Die Oberlehrer Hertſch und Glenz waren während des Sommer⸗Semeſters zu Swöchigen militäriſchen Übungen eingezogen, für Herrn Hertſch trat der Lehramtsreferendar Lotz ein, die Unterrichtsſtunden des Herrn Glenz übernahmen die Kollegen.
Die Übungen für den vierſtimmigen Schülerchor mußten wir in die Turnhalle verlegen, weil jeder andere Raum im Schulgebäude zu klein war.
Am 17. November erkrankte Herr Profeſſor Steuerwald ſo ernſtlich, daß eine Beurlaubung bis zum Schluſſe des Schuljahres notwendig wurde. Der mathematiſche Unterricht in den oberen Klaſſen wurde neu verteilt, zur Vertretung kam Herr Schork, der Ende Februar uns wieder verließ.
Im Winterſemeſter richteten wir einen beſonderen Unterrichtsraum für Erdkunde ein; da auch alle Lehrmittel für dieſes Fach in dem Saale untergebracht werden konnten, ſo bedeutet dieſe Neuerung eine große Annehmlichkeit.

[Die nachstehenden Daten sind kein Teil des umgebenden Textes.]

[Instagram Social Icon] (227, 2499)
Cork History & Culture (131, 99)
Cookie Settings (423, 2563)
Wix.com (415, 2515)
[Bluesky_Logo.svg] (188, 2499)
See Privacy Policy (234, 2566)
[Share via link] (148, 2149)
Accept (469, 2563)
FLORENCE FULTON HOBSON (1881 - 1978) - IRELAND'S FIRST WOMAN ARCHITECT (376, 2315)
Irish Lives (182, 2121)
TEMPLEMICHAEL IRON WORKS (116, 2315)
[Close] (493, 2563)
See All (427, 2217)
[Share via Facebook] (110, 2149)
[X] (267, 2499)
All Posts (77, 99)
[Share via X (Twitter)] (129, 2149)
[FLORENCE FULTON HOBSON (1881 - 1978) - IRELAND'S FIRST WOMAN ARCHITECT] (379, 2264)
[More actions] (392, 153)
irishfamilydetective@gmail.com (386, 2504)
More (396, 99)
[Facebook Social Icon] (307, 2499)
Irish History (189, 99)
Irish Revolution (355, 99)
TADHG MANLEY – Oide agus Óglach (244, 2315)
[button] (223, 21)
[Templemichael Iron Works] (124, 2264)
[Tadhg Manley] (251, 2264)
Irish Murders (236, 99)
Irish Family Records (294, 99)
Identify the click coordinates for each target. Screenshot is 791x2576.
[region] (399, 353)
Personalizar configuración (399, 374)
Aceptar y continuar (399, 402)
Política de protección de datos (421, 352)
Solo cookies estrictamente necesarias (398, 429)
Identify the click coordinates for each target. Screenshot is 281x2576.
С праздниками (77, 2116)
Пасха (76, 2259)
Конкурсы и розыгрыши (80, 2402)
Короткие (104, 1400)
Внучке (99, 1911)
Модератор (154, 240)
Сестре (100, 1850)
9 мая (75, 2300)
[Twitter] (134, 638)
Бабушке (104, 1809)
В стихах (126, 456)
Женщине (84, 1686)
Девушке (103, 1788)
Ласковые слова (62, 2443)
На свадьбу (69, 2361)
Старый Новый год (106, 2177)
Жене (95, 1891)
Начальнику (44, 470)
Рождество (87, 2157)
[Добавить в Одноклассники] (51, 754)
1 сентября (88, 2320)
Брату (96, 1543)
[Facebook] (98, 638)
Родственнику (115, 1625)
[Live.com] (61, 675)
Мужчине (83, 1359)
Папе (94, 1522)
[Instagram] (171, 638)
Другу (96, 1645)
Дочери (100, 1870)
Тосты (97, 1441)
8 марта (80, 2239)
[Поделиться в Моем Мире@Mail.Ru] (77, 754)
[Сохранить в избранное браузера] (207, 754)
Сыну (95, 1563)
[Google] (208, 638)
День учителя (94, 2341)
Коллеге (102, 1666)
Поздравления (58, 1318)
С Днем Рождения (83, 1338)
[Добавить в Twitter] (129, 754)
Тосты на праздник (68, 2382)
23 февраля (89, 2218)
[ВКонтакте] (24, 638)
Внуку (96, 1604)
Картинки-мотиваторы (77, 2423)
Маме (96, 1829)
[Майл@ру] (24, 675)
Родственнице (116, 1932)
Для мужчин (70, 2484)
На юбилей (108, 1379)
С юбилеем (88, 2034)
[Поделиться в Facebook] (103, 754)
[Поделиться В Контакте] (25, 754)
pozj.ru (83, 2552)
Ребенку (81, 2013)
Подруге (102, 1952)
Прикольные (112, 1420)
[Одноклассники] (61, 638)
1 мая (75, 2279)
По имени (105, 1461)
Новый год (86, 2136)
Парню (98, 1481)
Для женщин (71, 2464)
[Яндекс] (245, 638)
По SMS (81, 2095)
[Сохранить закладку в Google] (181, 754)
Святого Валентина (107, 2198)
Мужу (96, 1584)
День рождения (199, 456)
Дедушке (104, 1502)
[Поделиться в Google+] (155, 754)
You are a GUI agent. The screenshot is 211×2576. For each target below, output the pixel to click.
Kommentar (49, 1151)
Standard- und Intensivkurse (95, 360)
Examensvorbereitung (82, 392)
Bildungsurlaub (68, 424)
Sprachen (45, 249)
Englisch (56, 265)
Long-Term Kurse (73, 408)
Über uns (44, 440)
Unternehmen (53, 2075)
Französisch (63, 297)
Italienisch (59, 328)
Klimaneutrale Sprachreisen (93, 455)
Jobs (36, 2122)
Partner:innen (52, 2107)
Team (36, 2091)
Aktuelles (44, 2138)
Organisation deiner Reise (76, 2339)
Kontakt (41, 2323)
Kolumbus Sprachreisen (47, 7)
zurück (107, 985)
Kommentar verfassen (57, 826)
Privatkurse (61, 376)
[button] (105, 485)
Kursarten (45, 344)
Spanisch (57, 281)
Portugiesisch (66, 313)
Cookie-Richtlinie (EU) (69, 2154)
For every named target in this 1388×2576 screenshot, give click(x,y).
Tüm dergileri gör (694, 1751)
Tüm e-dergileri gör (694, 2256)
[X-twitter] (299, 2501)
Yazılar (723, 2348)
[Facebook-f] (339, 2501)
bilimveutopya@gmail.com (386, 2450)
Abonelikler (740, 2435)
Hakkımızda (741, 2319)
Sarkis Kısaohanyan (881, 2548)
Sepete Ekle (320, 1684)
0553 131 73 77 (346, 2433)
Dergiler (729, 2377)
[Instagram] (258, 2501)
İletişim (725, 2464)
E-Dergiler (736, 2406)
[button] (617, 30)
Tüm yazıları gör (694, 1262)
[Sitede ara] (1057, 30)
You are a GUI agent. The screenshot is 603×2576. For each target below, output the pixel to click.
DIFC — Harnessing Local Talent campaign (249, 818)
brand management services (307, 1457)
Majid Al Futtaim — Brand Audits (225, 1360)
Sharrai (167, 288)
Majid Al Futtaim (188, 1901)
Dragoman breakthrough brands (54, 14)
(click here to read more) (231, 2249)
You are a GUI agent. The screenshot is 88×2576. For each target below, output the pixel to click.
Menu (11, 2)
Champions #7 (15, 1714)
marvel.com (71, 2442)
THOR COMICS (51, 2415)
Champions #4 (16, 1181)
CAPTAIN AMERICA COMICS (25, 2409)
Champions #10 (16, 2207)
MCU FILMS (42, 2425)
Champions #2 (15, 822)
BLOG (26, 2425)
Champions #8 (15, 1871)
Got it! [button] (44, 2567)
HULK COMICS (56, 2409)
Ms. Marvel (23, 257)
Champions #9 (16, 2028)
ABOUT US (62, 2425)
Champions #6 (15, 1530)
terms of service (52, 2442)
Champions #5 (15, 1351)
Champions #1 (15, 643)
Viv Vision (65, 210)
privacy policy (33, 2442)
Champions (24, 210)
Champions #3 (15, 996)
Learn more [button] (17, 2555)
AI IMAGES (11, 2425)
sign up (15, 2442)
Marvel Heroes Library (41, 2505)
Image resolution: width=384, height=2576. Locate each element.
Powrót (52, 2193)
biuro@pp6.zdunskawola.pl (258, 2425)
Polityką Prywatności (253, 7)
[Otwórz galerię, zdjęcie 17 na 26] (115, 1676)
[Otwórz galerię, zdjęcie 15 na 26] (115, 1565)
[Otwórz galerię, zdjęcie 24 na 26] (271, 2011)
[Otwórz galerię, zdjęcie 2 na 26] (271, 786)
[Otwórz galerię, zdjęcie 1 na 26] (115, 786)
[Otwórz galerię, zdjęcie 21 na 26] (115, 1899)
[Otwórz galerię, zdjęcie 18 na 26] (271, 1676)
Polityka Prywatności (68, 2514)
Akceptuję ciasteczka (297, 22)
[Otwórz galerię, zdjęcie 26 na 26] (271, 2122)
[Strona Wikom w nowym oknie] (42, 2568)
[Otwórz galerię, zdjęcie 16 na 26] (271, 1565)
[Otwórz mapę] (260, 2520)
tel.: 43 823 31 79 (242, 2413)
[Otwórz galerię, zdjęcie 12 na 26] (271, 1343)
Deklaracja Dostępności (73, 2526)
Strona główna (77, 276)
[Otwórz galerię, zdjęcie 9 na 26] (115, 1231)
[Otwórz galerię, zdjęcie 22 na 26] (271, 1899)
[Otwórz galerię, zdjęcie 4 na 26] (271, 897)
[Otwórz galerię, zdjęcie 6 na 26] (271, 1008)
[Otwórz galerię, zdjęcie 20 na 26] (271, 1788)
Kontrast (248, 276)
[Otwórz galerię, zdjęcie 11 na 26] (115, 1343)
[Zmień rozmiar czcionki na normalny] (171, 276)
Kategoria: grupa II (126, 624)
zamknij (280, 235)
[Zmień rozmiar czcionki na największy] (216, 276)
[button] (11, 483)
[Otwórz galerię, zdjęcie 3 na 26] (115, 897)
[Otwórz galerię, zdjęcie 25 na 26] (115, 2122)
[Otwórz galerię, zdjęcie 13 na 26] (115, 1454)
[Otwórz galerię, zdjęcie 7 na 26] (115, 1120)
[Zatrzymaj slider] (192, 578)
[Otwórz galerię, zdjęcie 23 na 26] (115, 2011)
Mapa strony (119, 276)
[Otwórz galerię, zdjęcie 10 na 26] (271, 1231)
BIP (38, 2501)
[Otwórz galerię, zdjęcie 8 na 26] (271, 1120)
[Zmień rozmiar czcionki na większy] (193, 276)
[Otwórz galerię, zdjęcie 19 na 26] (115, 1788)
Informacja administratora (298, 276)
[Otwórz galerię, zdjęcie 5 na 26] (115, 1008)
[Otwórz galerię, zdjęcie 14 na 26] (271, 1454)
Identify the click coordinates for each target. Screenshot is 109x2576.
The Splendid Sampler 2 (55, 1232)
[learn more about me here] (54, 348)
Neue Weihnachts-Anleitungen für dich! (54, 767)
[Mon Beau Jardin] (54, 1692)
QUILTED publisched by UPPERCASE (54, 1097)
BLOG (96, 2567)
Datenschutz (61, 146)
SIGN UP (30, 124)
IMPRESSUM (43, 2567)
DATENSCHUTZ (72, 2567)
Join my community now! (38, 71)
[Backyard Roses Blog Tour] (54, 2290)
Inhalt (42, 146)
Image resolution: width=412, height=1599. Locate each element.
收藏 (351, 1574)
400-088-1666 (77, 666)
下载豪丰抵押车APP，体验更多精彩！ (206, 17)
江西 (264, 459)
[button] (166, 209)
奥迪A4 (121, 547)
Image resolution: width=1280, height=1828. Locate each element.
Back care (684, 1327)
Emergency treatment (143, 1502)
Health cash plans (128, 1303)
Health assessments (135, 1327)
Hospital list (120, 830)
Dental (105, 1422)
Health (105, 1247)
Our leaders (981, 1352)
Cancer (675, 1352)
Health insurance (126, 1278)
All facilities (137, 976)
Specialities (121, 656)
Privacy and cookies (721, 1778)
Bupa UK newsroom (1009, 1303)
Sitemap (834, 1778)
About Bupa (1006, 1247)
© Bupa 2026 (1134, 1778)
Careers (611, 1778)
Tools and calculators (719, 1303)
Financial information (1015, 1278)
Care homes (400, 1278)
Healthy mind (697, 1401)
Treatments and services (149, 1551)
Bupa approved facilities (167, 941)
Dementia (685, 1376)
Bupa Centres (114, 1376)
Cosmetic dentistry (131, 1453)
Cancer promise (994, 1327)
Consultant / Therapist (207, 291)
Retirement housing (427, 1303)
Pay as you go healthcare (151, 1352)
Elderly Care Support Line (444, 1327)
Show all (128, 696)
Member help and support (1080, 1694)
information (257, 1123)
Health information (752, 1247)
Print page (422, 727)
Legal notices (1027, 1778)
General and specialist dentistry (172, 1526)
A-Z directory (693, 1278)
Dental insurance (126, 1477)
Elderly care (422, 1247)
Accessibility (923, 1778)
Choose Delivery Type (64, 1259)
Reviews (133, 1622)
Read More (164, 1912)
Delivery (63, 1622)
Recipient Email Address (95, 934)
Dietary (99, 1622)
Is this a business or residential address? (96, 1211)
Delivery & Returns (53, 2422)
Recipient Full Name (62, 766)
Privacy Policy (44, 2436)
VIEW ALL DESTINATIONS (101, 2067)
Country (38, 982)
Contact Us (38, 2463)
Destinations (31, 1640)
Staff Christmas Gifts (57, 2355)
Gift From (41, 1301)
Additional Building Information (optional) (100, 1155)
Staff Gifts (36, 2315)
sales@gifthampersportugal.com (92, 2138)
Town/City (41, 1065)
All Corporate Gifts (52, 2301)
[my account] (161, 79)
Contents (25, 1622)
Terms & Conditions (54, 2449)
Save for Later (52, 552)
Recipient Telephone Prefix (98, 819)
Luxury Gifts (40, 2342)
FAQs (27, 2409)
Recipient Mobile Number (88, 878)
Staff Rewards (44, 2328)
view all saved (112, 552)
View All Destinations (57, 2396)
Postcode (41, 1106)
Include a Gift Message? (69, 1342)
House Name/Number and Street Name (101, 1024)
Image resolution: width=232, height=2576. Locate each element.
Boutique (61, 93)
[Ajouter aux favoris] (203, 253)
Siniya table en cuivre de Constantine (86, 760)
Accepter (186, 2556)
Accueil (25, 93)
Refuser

In dieſem Schuljahr erfuhr der Religionsunterricht an unſerer Anſtalt eine eingehende Beſichtigung durch die zuſtändigen Behörden. Der Hochwürdigſte Herr Biſchof Dr. Kirſtein zu Mainz wohnte am 24. Oktober 1908 dem genannten Unterricht in den Primen bei. Herr Rabbiner Dr. Stein beſuchte am 26. und 29. Oktober ſämtliche Klaſſen, in denen Herr Agulnik unterrichtet; am 19. und 20. November 1908 weilte Se. Hochehrwürden Herr Superintendent Euler hier und überzeugte ſich von dem Stande des evangeliſchen Religionsunterrichts in den meiſten Klaſſen der Oberrealſchule und in einer Vorſchulklaſſe.
Am 15. Dezember 1908 beehrte uns Herr Geheimer Oberſchulrat Nodnagel mit ſeinem Beſuche und hörte dem Unterricht in mehreren Klaſſen zu.